Among the lines of the records, find all that carry the word "computer" and copy them.

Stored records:
_ _ _ _

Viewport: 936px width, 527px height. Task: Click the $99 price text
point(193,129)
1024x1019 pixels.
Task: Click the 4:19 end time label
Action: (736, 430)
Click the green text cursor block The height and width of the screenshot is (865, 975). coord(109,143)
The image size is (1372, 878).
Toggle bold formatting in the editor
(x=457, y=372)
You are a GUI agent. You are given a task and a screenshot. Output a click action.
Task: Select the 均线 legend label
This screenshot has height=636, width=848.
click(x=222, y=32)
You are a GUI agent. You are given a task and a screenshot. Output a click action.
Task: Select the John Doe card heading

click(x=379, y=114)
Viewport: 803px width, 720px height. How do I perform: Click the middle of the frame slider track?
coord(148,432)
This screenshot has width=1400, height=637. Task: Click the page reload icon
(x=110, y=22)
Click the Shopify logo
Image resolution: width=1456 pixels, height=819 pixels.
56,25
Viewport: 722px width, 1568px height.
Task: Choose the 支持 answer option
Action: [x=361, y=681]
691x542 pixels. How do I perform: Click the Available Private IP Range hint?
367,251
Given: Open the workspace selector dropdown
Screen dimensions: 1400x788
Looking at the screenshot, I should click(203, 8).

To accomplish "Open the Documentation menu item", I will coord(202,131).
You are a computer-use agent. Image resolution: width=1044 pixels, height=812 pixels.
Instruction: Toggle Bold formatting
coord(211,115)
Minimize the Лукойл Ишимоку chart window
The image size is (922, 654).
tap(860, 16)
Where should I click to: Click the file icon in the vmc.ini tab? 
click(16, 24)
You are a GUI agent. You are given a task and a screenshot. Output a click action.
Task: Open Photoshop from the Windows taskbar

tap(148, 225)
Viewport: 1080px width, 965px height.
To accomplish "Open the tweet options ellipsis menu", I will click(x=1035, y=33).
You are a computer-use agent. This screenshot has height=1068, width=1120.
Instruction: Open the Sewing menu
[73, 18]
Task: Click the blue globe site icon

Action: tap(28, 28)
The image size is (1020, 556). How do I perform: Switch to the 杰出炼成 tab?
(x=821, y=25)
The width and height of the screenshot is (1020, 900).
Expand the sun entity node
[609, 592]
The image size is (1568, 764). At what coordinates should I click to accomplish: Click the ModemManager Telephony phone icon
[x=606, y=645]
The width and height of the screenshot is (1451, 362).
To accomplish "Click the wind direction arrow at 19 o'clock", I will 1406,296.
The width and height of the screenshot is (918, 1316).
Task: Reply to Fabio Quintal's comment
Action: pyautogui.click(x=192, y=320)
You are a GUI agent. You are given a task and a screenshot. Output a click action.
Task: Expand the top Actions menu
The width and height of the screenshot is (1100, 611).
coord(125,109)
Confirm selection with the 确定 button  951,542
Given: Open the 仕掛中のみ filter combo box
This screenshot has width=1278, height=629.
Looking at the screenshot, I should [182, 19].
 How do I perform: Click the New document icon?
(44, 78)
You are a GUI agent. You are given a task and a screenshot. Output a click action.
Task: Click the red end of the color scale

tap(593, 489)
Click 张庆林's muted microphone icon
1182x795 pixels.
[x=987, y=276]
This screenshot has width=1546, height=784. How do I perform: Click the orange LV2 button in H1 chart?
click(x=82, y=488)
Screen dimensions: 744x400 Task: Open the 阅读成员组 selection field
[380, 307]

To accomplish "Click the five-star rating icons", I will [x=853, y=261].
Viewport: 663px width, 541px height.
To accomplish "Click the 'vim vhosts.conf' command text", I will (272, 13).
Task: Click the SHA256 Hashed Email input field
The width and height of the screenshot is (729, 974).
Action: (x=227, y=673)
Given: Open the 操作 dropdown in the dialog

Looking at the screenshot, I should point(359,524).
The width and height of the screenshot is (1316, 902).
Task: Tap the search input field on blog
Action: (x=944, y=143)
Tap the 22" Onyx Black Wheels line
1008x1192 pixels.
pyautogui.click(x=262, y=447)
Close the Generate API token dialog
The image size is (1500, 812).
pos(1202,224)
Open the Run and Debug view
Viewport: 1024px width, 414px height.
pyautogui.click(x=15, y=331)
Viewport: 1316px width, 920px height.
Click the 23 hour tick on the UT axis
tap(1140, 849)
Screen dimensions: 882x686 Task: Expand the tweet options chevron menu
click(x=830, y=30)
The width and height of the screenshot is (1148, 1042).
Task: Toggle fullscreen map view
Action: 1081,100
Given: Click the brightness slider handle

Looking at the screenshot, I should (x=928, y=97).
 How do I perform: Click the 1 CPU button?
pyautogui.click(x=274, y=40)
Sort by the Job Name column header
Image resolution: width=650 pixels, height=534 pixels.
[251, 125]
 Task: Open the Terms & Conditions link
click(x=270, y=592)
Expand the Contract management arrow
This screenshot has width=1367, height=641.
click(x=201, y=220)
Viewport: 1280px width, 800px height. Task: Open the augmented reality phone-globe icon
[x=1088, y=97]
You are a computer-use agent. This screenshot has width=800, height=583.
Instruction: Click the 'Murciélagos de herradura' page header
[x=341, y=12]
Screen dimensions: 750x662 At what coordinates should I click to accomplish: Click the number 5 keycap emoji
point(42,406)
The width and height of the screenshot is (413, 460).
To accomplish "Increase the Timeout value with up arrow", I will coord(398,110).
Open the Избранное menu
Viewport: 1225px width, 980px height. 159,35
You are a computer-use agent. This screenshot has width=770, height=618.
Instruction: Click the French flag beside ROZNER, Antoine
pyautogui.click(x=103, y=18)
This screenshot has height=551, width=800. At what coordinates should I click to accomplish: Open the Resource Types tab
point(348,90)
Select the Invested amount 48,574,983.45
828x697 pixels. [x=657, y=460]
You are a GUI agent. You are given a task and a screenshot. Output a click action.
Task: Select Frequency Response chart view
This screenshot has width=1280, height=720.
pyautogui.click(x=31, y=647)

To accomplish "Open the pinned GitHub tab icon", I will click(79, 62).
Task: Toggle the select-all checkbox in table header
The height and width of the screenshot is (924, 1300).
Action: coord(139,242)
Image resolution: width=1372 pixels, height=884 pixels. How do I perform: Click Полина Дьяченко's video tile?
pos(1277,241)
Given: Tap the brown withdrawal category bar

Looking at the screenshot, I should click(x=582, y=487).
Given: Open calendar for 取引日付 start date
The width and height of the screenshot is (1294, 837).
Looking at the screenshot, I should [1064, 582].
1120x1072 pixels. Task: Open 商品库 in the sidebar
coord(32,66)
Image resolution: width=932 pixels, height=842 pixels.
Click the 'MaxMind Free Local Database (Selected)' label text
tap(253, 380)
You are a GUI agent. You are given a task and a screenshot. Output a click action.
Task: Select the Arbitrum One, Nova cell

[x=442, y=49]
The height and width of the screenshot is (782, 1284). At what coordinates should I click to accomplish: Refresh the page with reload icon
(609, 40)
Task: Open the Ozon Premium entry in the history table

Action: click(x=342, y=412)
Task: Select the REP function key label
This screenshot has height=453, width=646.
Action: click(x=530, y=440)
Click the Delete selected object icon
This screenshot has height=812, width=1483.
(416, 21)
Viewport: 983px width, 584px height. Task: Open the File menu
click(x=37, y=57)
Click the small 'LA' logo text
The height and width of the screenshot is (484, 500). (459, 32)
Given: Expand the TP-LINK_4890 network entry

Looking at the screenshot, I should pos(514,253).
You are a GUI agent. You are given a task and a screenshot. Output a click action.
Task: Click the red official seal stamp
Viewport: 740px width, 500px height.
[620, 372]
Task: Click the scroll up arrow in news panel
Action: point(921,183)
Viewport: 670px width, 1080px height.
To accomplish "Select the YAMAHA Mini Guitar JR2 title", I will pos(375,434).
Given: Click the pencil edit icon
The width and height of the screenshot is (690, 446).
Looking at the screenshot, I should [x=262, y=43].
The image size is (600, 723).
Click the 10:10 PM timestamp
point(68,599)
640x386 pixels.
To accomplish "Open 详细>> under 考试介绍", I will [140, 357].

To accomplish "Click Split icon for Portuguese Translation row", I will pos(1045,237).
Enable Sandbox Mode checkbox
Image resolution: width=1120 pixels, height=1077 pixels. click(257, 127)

_ _ _ _

## Result
You are a computer-use agent. Image resolution: width=1044 pixels, height=812 pixels.
You are a computer-use agent. This screenshot has height=1068, width=1120.
You are a computer-use agent. This screenshot has width=800, height=583.
You are a computer-use agent. This screenshot has width=770, height=618.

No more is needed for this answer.